Rapmusik ist im Senegal beliebt. Die Gruppe „Pee Froiss“, die zu den bekanntesten Vertretern dieser Musikrichtung gehört, begeisterte auch in Österreich.

Es wird explodieren! (Ça va P.T.!) Dieser Songtitel erschien als Warnung in Richtung senegalesische Politik schon im Juli dieses Jahres auf der neuesten Kassette der Rapgruppe Pee Froiss. Explosiv und zündend ist ihre Musik und reicht von Hiphop über Rap bis Soul – erstmals in Wien zu erleben war die Gruppe im Oktober in der Szene Wien und im Rahmen der Ausstellungseröffnung von „Televisions“ im Museumsquartier.
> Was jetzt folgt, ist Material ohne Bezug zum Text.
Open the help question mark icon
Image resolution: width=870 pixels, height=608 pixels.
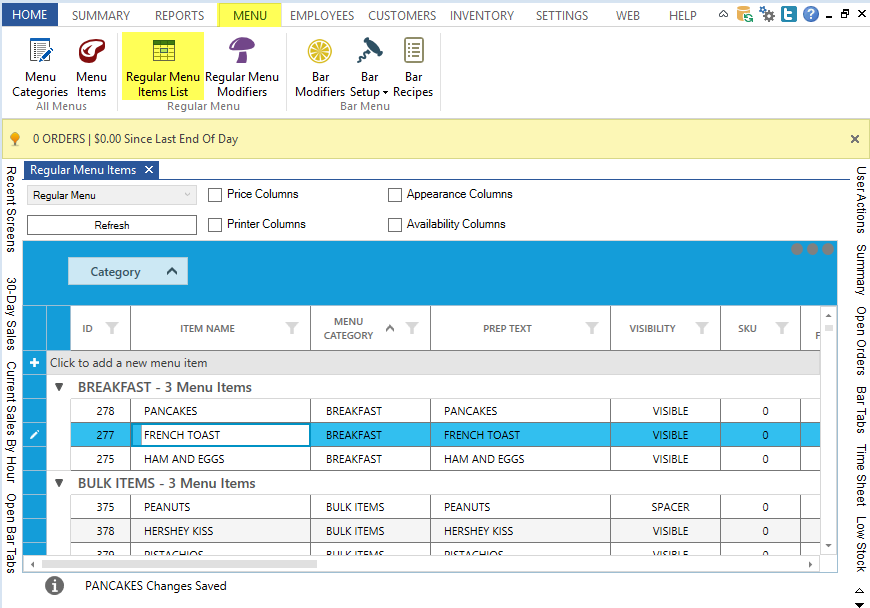coord(810,14)
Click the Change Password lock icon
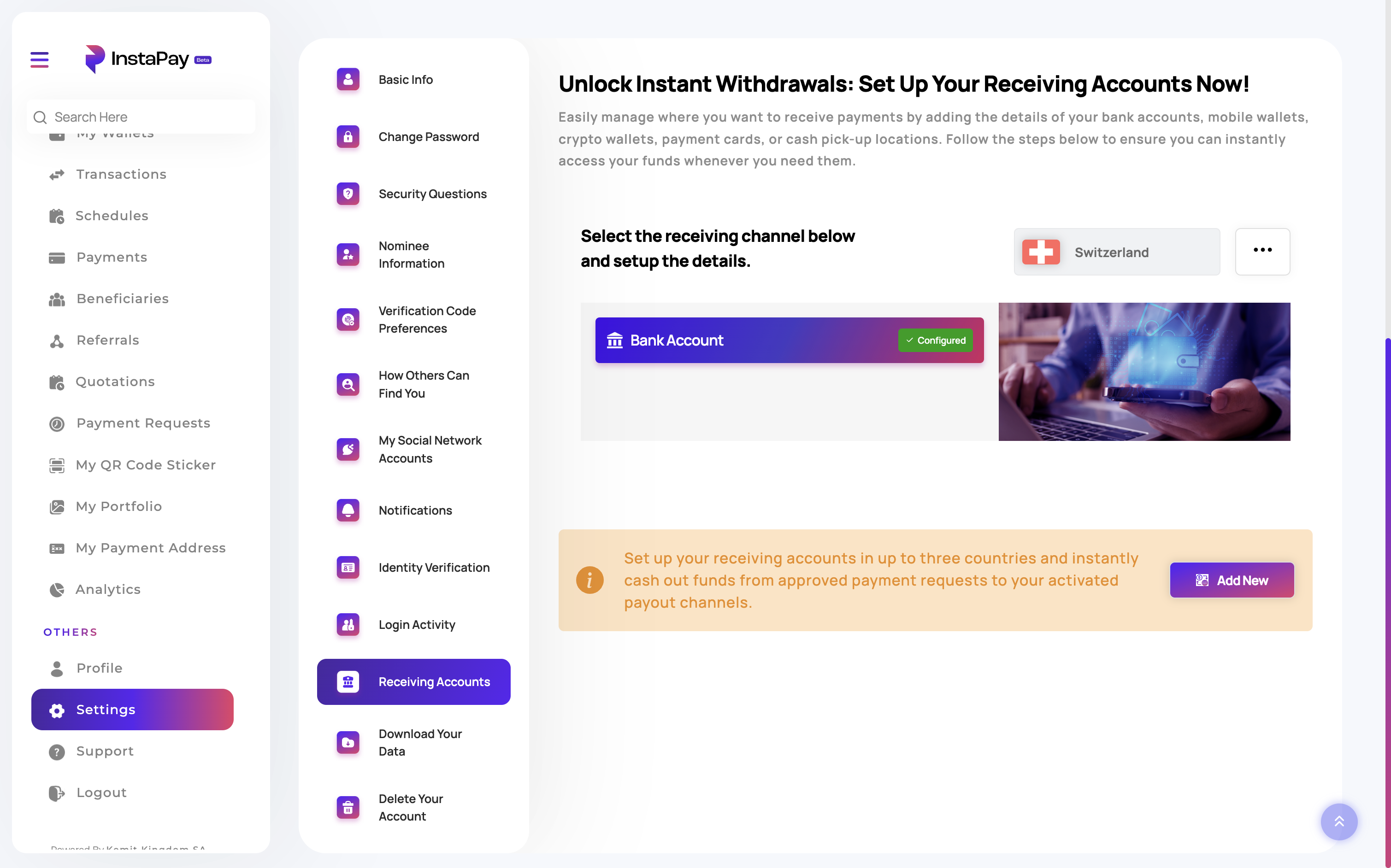This screenshot has height=868, width=1391. coord(348,137)
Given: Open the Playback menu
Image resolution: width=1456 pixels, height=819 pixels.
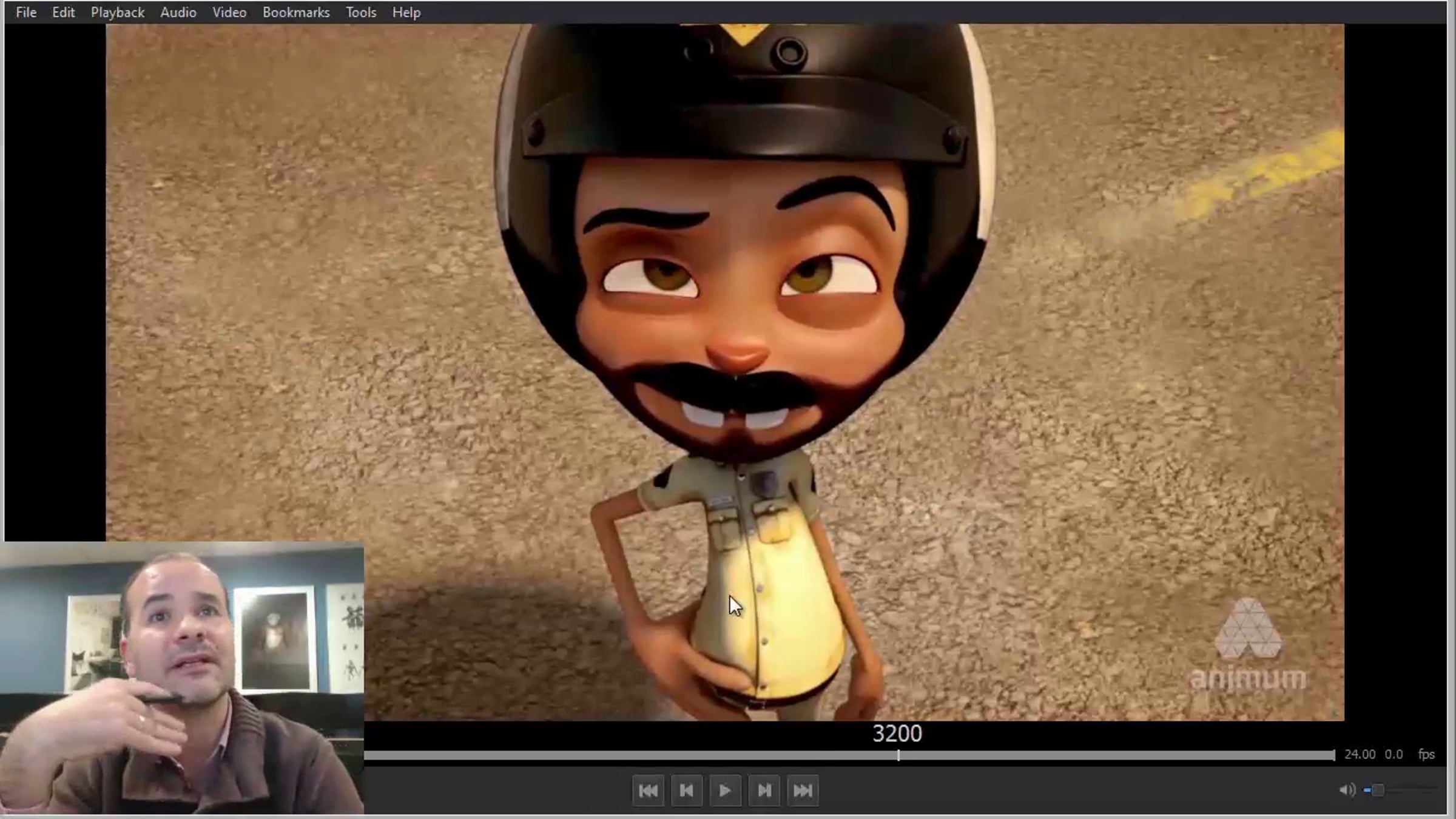Looking at the screenshot, I should point(118,12).
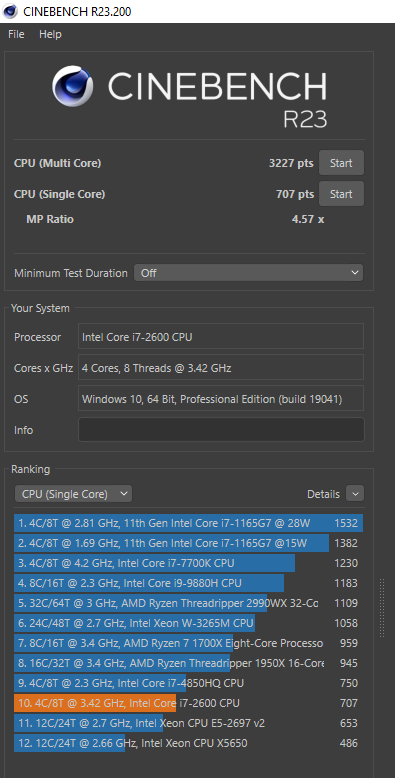Open the Help menu
The image size is (395, 778).
click(x=50, y=34)
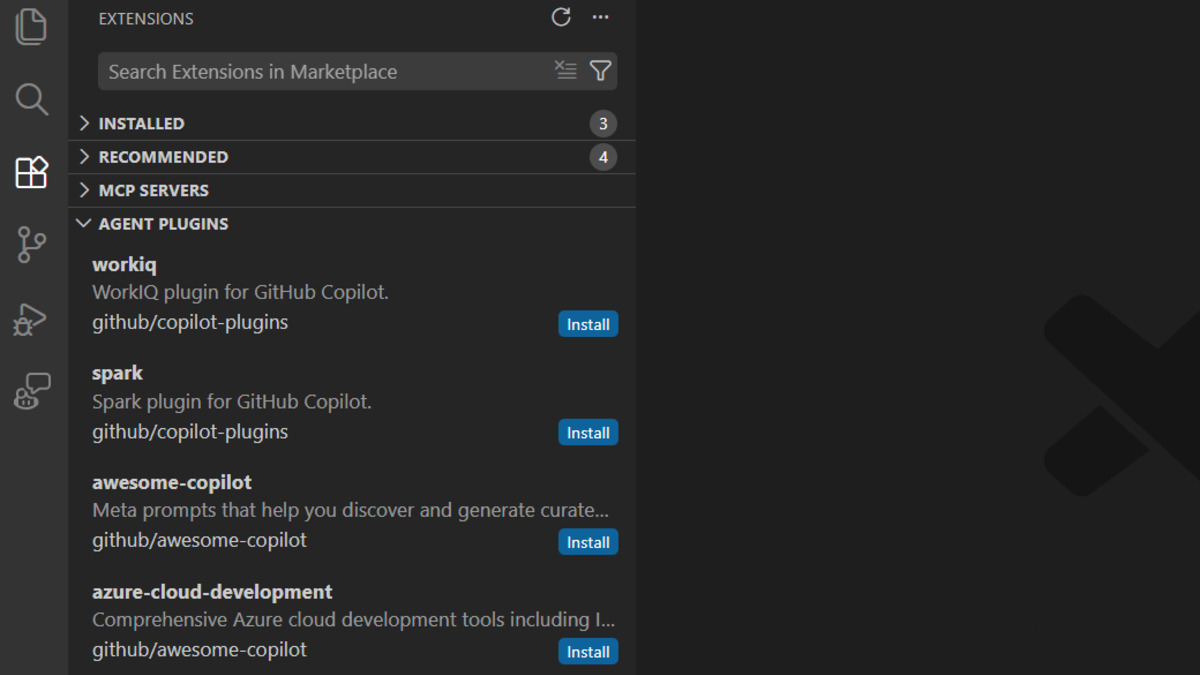Select the Extensions view icon
Screen dimensions: 1200x675
[31, 172]
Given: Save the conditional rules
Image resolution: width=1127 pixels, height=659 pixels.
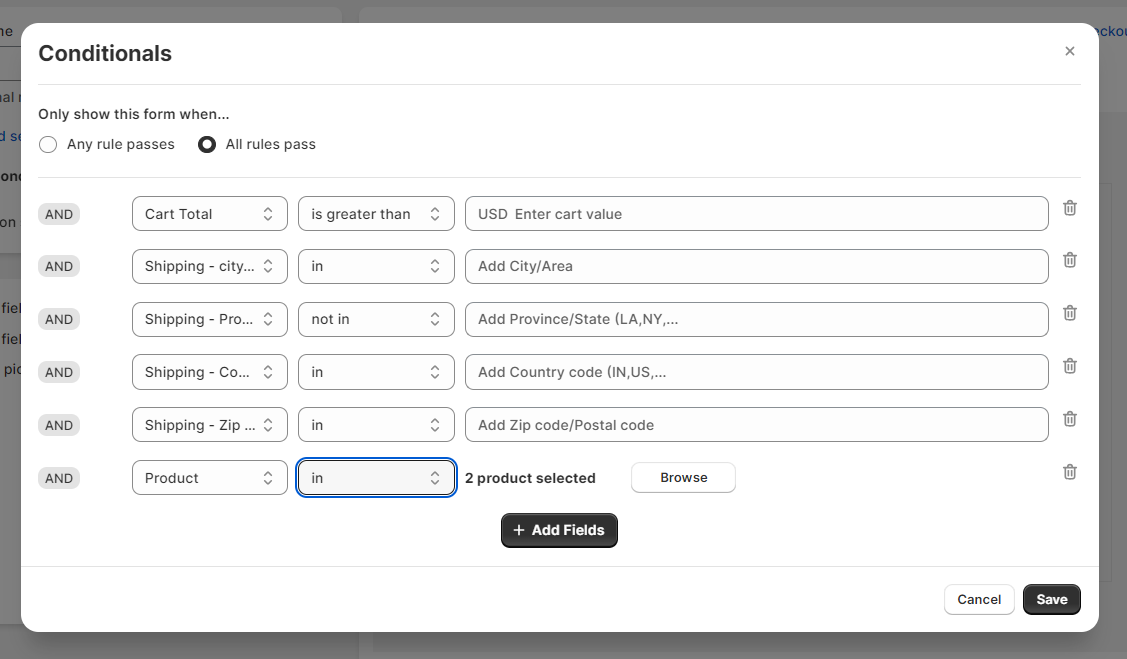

Sänger Khouman erklärt die Bedeutung des Namens der Band: „Es ist wie mit einem zusammengeknüllten 1000-Schilling-Schein – du wirst einen 20er-Schein erst einmal für etwas Wertvolleres halten, bis du den 1000er auseinandergefaltet hast.“ „Froiss“ steht für die Handlung des Entfaltens beziehungsweise für das Zerknittertsein des 1000ers, während „Pee“ Gruppe heisst. Froiss bedeutet auch Enttabuisierung und meint die Richtigstellung des Bildes von der senegalesischen Gesellschaft als einer reinen, in der alles in Ordnung ist. Das Zerknitterte wird entfaltet und so kann die Wahrheit zutage treten. Verdrängte Probleme (wie z. B. hohe Arbeitslosigkeit, Kriminalität) werden dadurch sichtbar.

Pee Froiss sind nach „Positive Black Soul“ die bekanntesten Vertreter des senegalesischen Rap – in Senegal gibt es an die 2000 Rapgruppen, darunter einige wenige Rapperinnen; eine von ihnen – Sista Joyceline – war in früheren Zeiten Mitglied von Pee Froiss.


Befragt man Pee Froiss zu ihren Vorbildern, so zählen sie zum Großteil traditionelle MusikerInnen auf, zum Teil auch solche, die in Europa kaum bekannt sind. Youssou N’Dour wird von ihnen nur im Zusammenhang mit dem senegalesischen Showbizz lobenswert erwähnt, als Impulsgeber und Förderer junger Kunst wird er, auch wenn er sich gerne so darstellt, schon lange nicht mehr gesehen.

Die Gruppe Pee Froiss besteht heute aus DJ Gee Bass, der die Turntables (im Senegal selten, da solche Anlagen dort kaum erschwinglich sind) bedient und die Hintergrundstimme singt, Kool Kocsis, der rappt und singt, und Khouman, der vor allem rappt, ansagt und das Publikum animiert – drei kritische Protagonisten der heutigen senegalesischen Gesellschaft.


Sie spielten eine wesentliche Rolle im Präsidentschaftswahlkampf des Jahres 2000, als es darum ging, die große Masse junger Menschen in den Vorstädten Dakars dazu zu bewegen, von ihrem Stimmrecht Gebrauch zu machen. Dies geschah in diesem Ausmaß dann auch zum ersten Mal in der Geschichte Senegals.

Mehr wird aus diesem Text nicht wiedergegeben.